The Dow closed below 20,000 for the first time since January 20th, 2017, the day President Trump was inaugurated.
After setting a closing record of 29,551.42 on February 12th of this year, it has since lost every gain since Inauguration Day on fears of the COVID-19 (Coronavirus) pandemic – closing at 19,898.92 as of the closing bell on Wednesday. In just a little over a month, the Dow has shed 33% – decimating portfolios, 401k’s and IRA’s in its path.
Members of the mainstream as well as social media, aren’t doing anything to stop the bleeding. That’s not their intention. They’d rather stoke the fire because they know panic sells. Someone running down the street screaming with their hair on fire will draw a lot more eyeballs than someone just taking a stroll.
Fear Mongers in the media are the only ones making money in this halted economy by monetizing eyeballs and clicks through manufactured hysteria.
While the media monetizes and politicizes COVID-19, cooler heads are preaching calm to weather the pandemic. Surviving the outbreak of COVID-19 will require us to remain calm. Think long-term. Everything is going to be fine.
The number of new cases in Wuhan, China – the epicenter of the pandemic – is now falling.
In the meantime, there are simple measures every person can take to stay safe and to avoid contracting and spreading the virus. This will require that we not succumb to panic, which will make a serious situation even worse. Knowing the facts and remembering what experts have been preaching about staying safe will increase all our chances of survival.
The same advice for surviving COVID-19 can be applied to surviving the current economic storm.
Unfortunately, Wall Street is custom-built for stampedes, and it’s nearly impossible to curb impulsive behavior that results in a mass panic – especially when the media is fueling the fire. The problem lies with Wall Street liquidity, which promotes quick judgments based more on feelings than logic and enables snap decisions at the click of a screen.
In a time of crisis, panic can spread like wildfire. If the herd starts heading for the exits, you can’t blame investors for going along to avoid being trampled.
Unfortunately, when the dust settles – in the aftermath of mass hysteria as in the case of COVID-19 – and the body count is assessed, it’s usually a bloodbath. The result is what we’ve experienced in the last month – a 33% death dive in the Dow.
Smart investors stay calm because they see the big picture.
There are two types of investors that stay calm while everyone else panics.

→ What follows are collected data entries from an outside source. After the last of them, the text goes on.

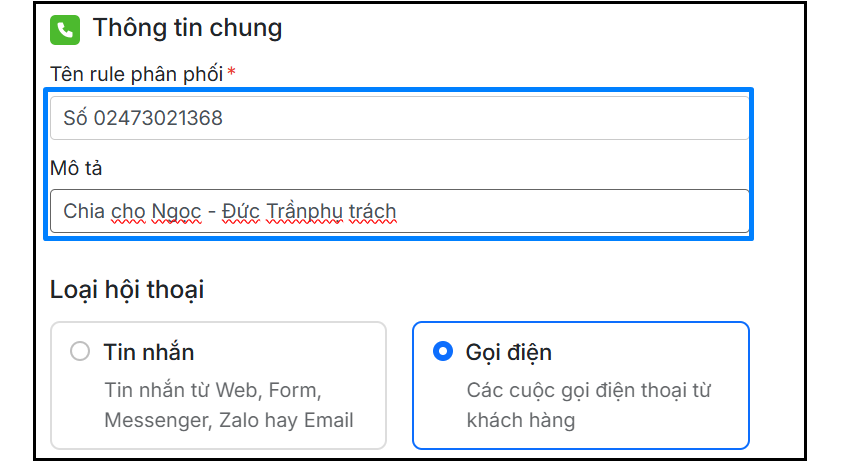Click the "Số 02473021368" text in name field
Viewport: 841px width, 463px height.
143,118
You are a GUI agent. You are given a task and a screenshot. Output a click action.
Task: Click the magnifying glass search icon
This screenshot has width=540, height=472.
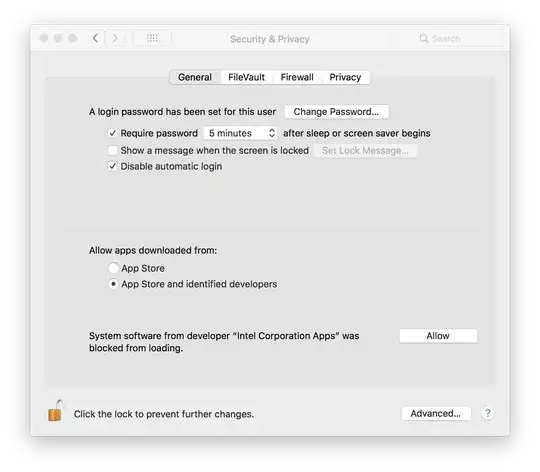(x=424, y=38)
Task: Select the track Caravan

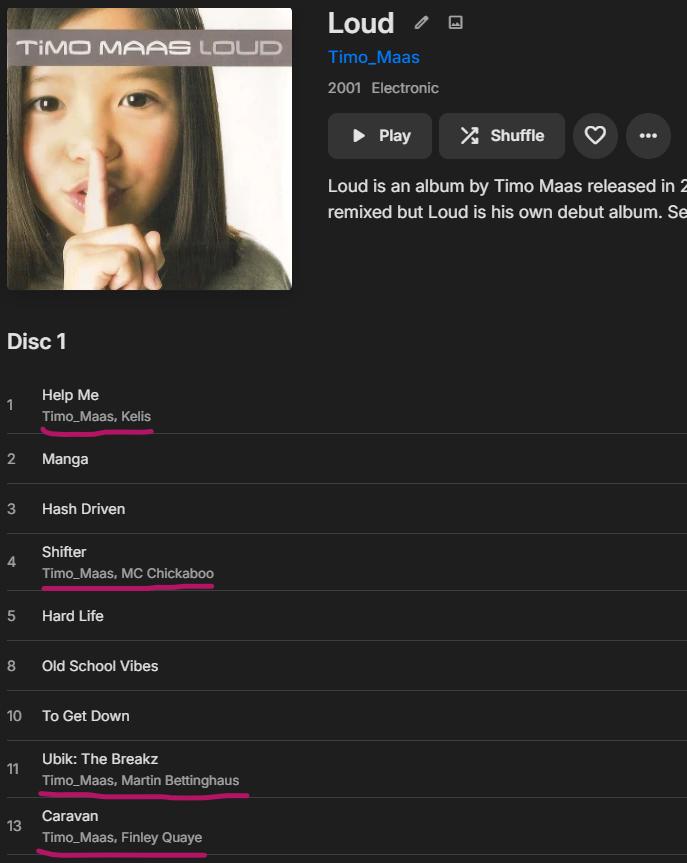Action: pos(70,816)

On the one hand, there’s the seasoned investor like Warren Buffett who has been around the block doesn’t follow the masses over the cliff because he doesn’t invest in the short-term like nearly every other investor. His strategy is different from the Main Street investor who speculates – relying on the rise and fall of stock prices to make money.
Warren Buffett doesn’t speculate. His gains on Wall Street don’t depend exclusively on the rise and fall of stock prices.
That’s because he typically invests in dividend stock companies that provide a fixed income even in a time of crisis. Warren Buffett sees the big picture. He’s been around the block enough to know that the stock market will be back and will eventually claw back all it has lost in the past month and will continue to appreciate as it has consistently done in the past.
Besides Warren Buffett, there’s another class of investor that doesn’t panic in the face of disaster. These investors avoid the Wall Street herd by not playing in the same sandbox. These savvy investors are short on Wall Street and long on long-term alternative investments – of the type that provide consistent cash flow with the opportunity for appreciation and preferably backed by a tangible asset.
By investing with a long view, these savvy investors have a thousand-foot view from the top and can see beyond the current crisis to the green pastures that lie ahead. That’s why they stay calm.
Like Warren Buffett, they’ve secured a reliable income stream that will help them weather the storm, and as long as they remain calm and cling to their principles, they know they will not only survive the storm but prosper and grow wealthy.
So while Main Street investors have shed more than 33% of their portfolios, passive income investors continued to collect their profits from productive businesses, energy and agriculture ventures, and commercial real estate.
Wall Street’s liquidity not only fuels speculation but, too, often enables investors to act on their slightest whims. Sophisticated investors avoid liquidity. They don’t want an escape hatch or want their fellow-investors to have an escape hatch. If there’s no exit, there’s not one for investors to head to. With investors saved from themselves, nobody panics in a crisis. By staying calm, they can weather any storm.
Private investments offer sophisticated investors what Wall Street can’t – the type of illiquidity that not only shelters them from market volatility, but that also allows their assets to germinate and grow.
Long-term investments with lockup periods of 5-12 years prevent investors from acting on impulses and panicking from disasters like COVID-19.
Moreover, savvy investors understand that to maximize return on investment in a passive income alternative; management must be given time to execute its business plan.
Savvy investors know that in the long-run, cash flowing alternatives deliver some of the best risk-adjusted returns of any investment class. Investing long-term allows the law of averages to play out.
The investors who stay calm and don’t panic will be the ones who emerge from the COVID-19 crisis unscathed.
Sticking to sound principles such as investing for income and in the long-term are not only essential for survival during tumultuous times but also for accumulating long-term wealth.